SET TASK 1: Extract from the passage on wartime propaganda the part that opens with the words containing "So, look at" and closes with "all this evolve?", copying it word for word.

PAGE EXTRACT:
※

So, look at those three things and see what they say, and look at the leading figures who have written about this. They all say (I’m partly quoting), the general population is “ignorant and meddlesome outsiders.” We have to keep them out of the public arena because they are too stupid and if they get involved they will just make trouble. Their job is to be “spectators,” not “participants.” They are allowed to vote every once in a while, pick out one of us smart guys. But then they are supposed to go home and do something else like watch football or whatever it may be. But the “ignorant and meddlesome outsiders” have to be observers not participants. How did all this evolve?
The first World War was the first time there was highly organized state propaganda. The British had a Ministry of Information, and they really needed it because they had to get the U.S. into the war or else they were in bad trouble. The Ministry of Information was mainly geared to sending propaganda, including huge fabrications about “Hun” atrocities, and so on. They were targeting American intellectuals on the reasonable assumption that these are the people who are most gullible and most likely to believe propaganda. They are also the ones that disseminate it through their own system. So it was mostly geared to American intellectuals and it worked very well. The British Ministry of Information documents (a lot have been released) show their goal was, as they put it, to control the thought of the entire world, a minor goal, but mainly the U.S. They didn’t care much what people thought in India. This Ministry of Information was extremely successful in deluding hot shot American intellectuals into accepting British propaganda fabrications. They were very proud of that. Properly so, it saved their lives. They would have lost the first World War otherwise.
In the U.S., there was a counterpart. Woodrow Wilson was elected in 1916 on an anti-war platform. The U.S. was a very pacifist country. It has always been. People don’t want to go fight foreign wars. The country was very much opposed to the first World War and Wilson was, in fact, elected on an anti-war position. “Peace without victory” was the slogan. But he was intending to go to war. So the question was, how do you get the pacifist population to become raving anti-German lunatics so they want to go kill all the Germans? That requires propaganda. So they set up the first and really only major state propaganda agency in U.S. history. The Committee on Public Information it was called (nice Orwellian title), called also the Creel Commission. The guy who ran it was named Creel. The task of this commission was to propagandize the population into a jingoist hysteria. It worked incredibly well. Within a few months there was a raving war hysteria and the U.S. was able to go to war.
A lot of people were impressed by these achievements. One person impressed, and this had some implications for the future, was Hitler. If you read Mein Kampf, he concludes, with some justification, that Germany lost the first World War because it lost the propaganda battle…. More important for us, the American business community was also very impressed with the propaganda effort. They had a problem at that time. The country was becoming formally more democratic. A lot more people were able to vote and that sort of thing. The country was becoming wealthier and more people could participate and a lot of new immigrants were coming in, and so on.
Creel Commission, Edward Bernays, Walter Lippmann
Chom-1So what do you do? It’s going to be harder to run things as a private club. Therefore, obviously, you have to control what people think. This huge public relations industry, which is a U.S. invention and a monstrous industry, came out of the first World War. The leading figures were people in the Creel Commission. In fact, the main one, Edward Bernays, comes right out of the Creel Commission. He had a book that came out right afterwards called Propaganda. The term “propaganda,” incidentally, did not have negative connotations in those days. It was during the second World War that the term became taboo because it was connected with Germany. But in this period, the term propaganda just meant information or something like that. In Propaganda (around 1925), Bernays starts off by saying he is applying the lessons of the first World War. The propaganda system of the first World War and this commission that he was part of showed, he says, it is possible to “regiment the public mind every bit as much as an army regiments their bodies.” These new techniques of regimentation of minds, he said, had to be used by the intelligent minorities in order to make sure that the slobs stay on the right course. We can do it now because we have these new techniques.

※

SET TASK 2: Copy the entries below exactly, from the line that contains "Accessibility Statement (771, 1005)" through the line that contains "Pastels (81, 790)", including both of those lines and leaving out the pictures.

PROVIDED DATA:
※

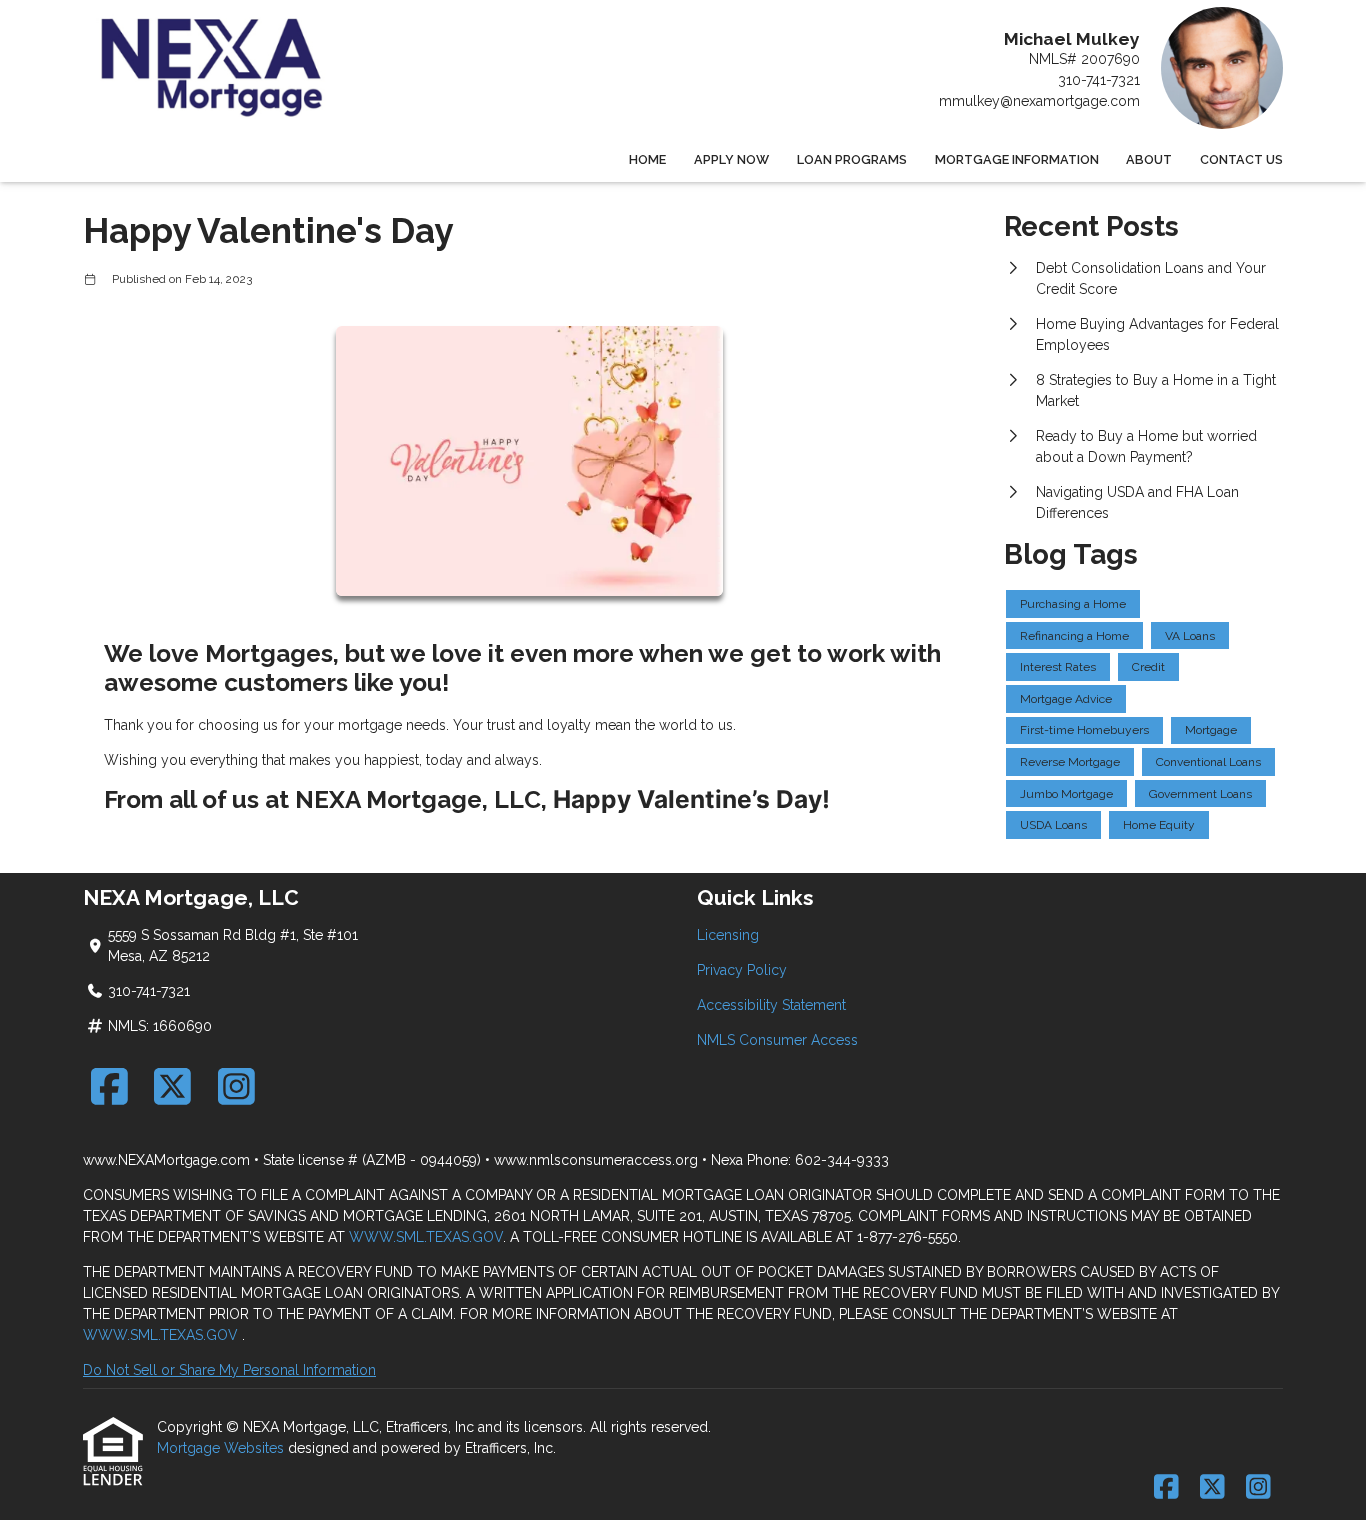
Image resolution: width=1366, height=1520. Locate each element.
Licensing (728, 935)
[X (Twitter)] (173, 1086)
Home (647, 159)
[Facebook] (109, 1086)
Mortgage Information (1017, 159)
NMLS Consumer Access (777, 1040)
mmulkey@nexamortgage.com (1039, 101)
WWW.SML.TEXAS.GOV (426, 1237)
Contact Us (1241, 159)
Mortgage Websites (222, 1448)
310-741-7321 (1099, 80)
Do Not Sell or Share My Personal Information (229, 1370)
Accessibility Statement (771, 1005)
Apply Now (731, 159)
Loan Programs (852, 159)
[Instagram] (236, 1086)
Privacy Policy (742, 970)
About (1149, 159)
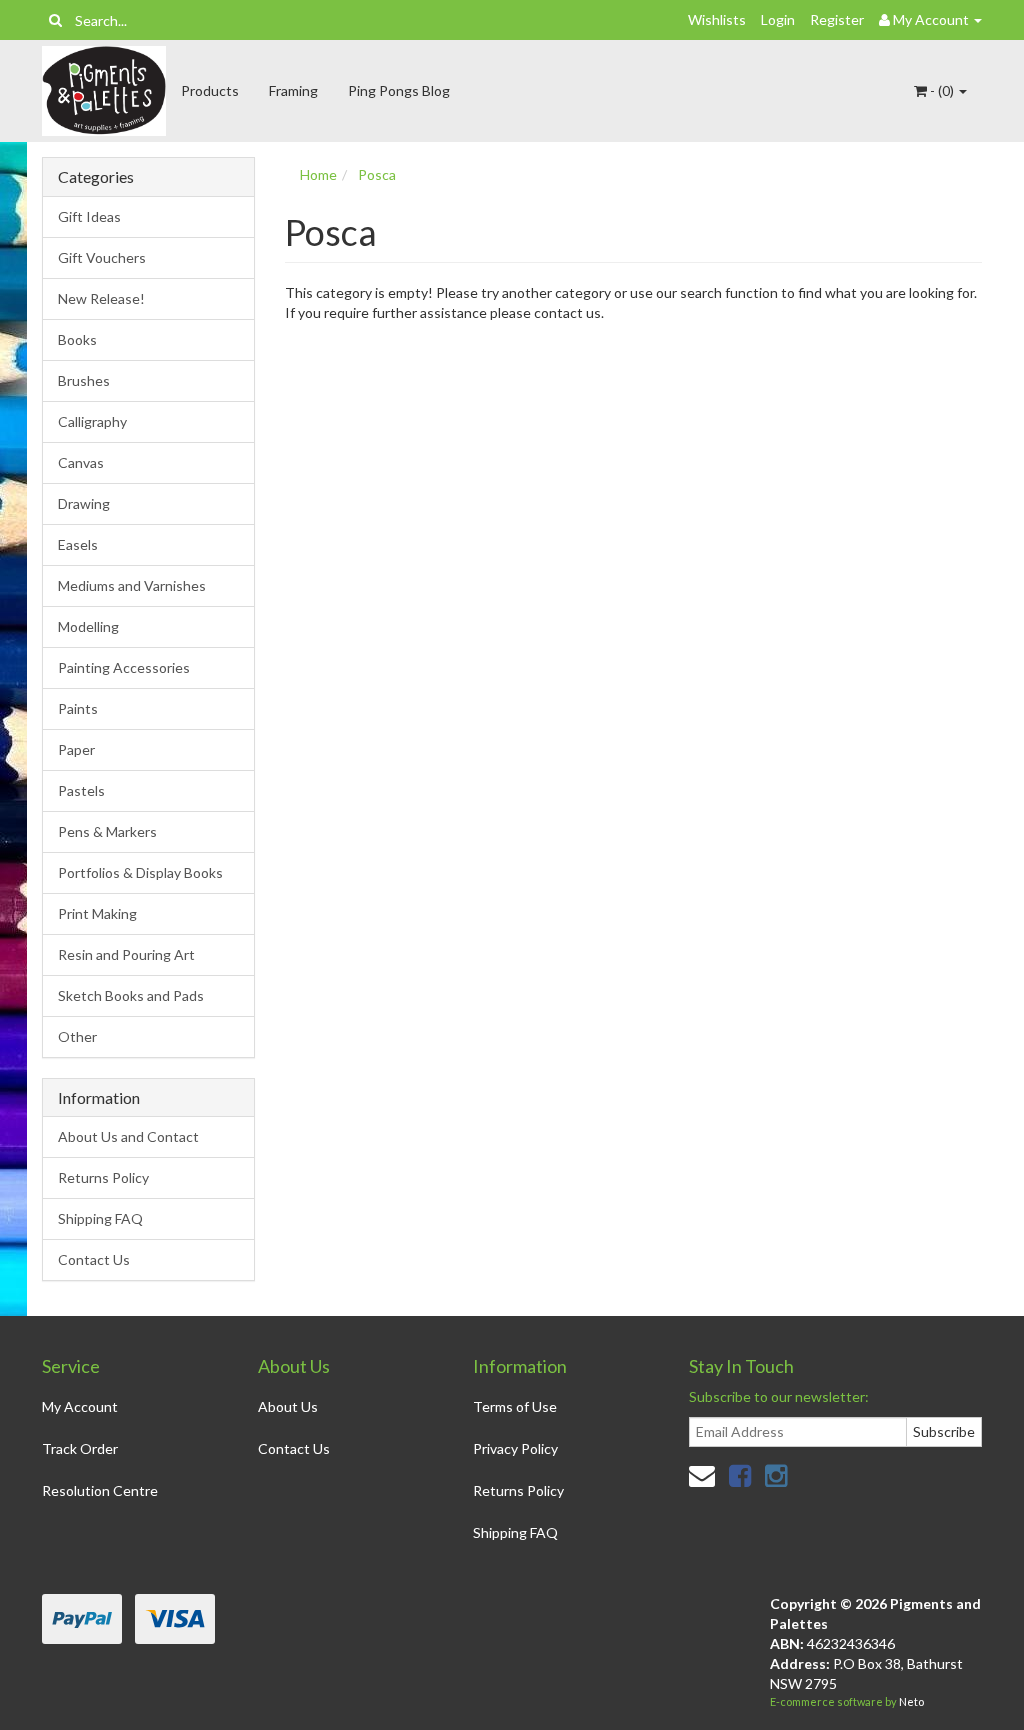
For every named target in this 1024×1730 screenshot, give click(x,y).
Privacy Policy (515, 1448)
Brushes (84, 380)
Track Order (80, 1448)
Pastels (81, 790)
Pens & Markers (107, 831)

※

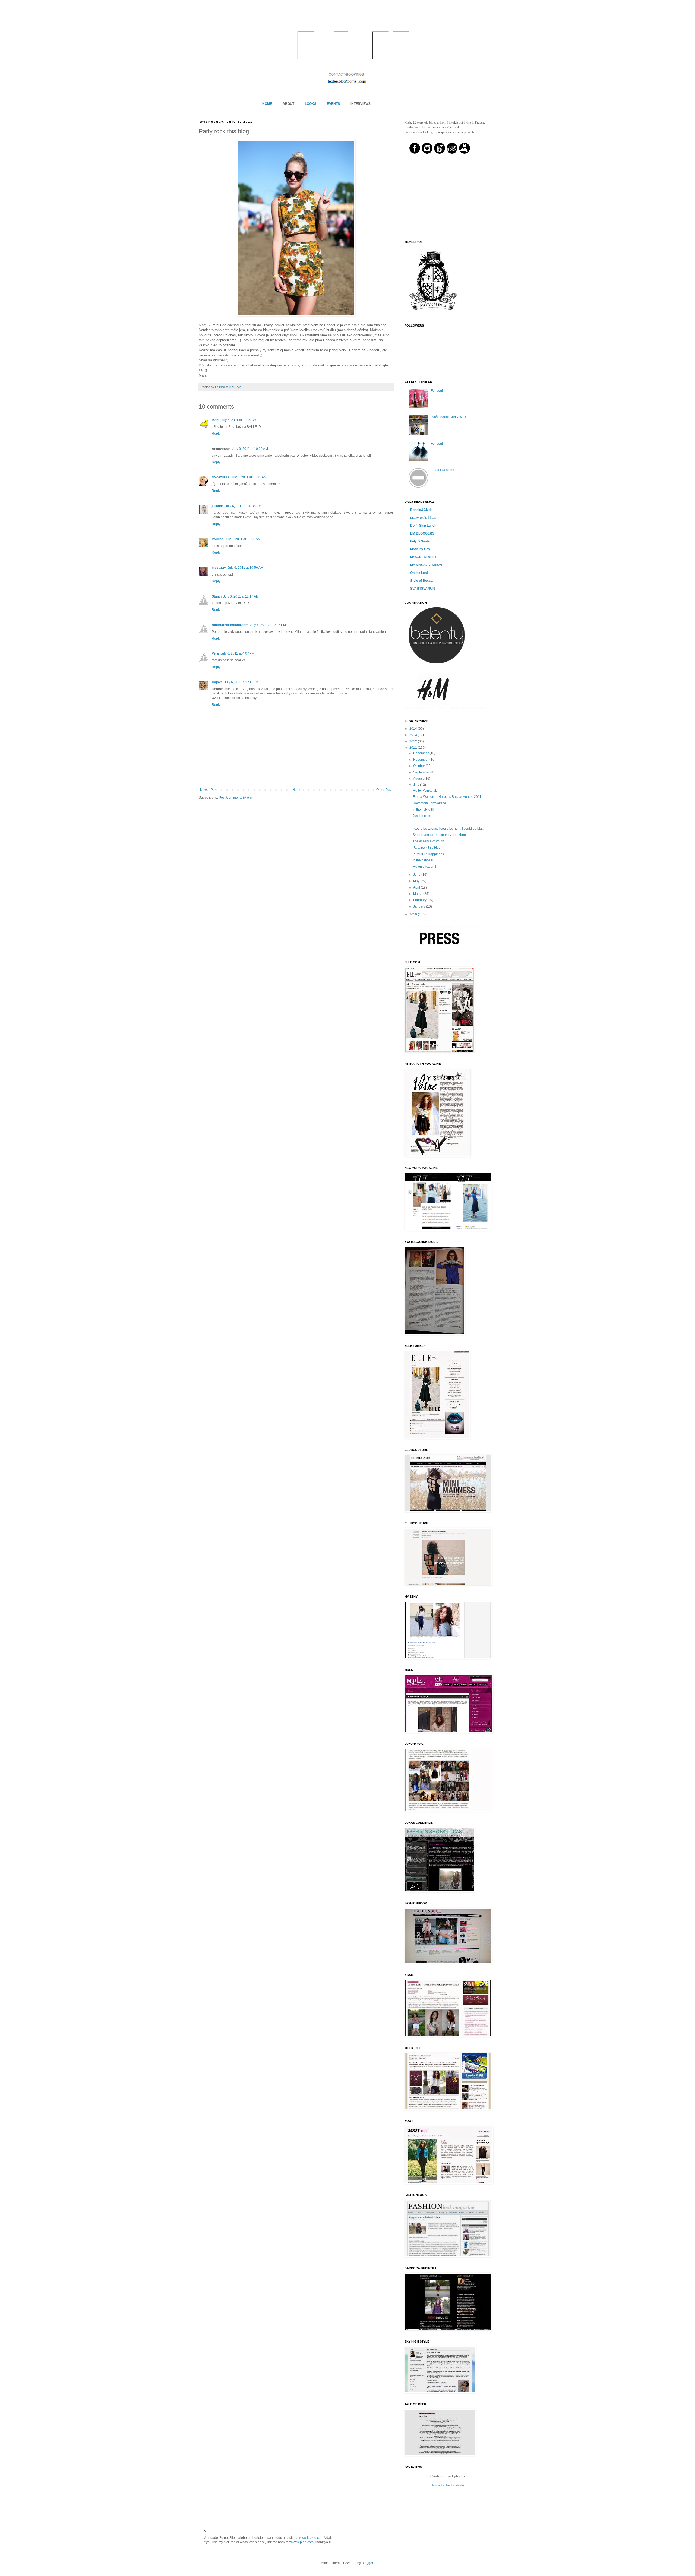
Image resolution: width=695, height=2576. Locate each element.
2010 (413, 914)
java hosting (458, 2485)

※

FINAL RESULT 1:
So, look at those three things and see what they say, and look at the leading figures who have written about this. They all say (I’m partly quoting), the general population is “ignorant and meddlesome outsiders.” We have to keep them out of the public arena because they are too stupid and if they get involved they will just make trouble. Their job is to be “spectators,” not “participants.” They are allowed to vote every once in a while, pick out one of us smart guys. But then they are supposed to go home and do something else like watch football or whatever it may be. But the “ignorant and meddlesome outsiders” have to be observers not participants. How did all this evolve?

FINAL RESULT 2:
Accessibility Statement (771, 1005)
Apply Now (731, 159)
Loan Programs (852, 159)
[Instagram] (236, 1086)
Privacy Policy (742, 970)
About (1149, 159)
For every named target in this 1024×1730 screenshot, give click(x,y).
Privacy Policy (515, 1448)
Brushes (84, 380)
Track Order (80, 1448)
Pastels (81, 790)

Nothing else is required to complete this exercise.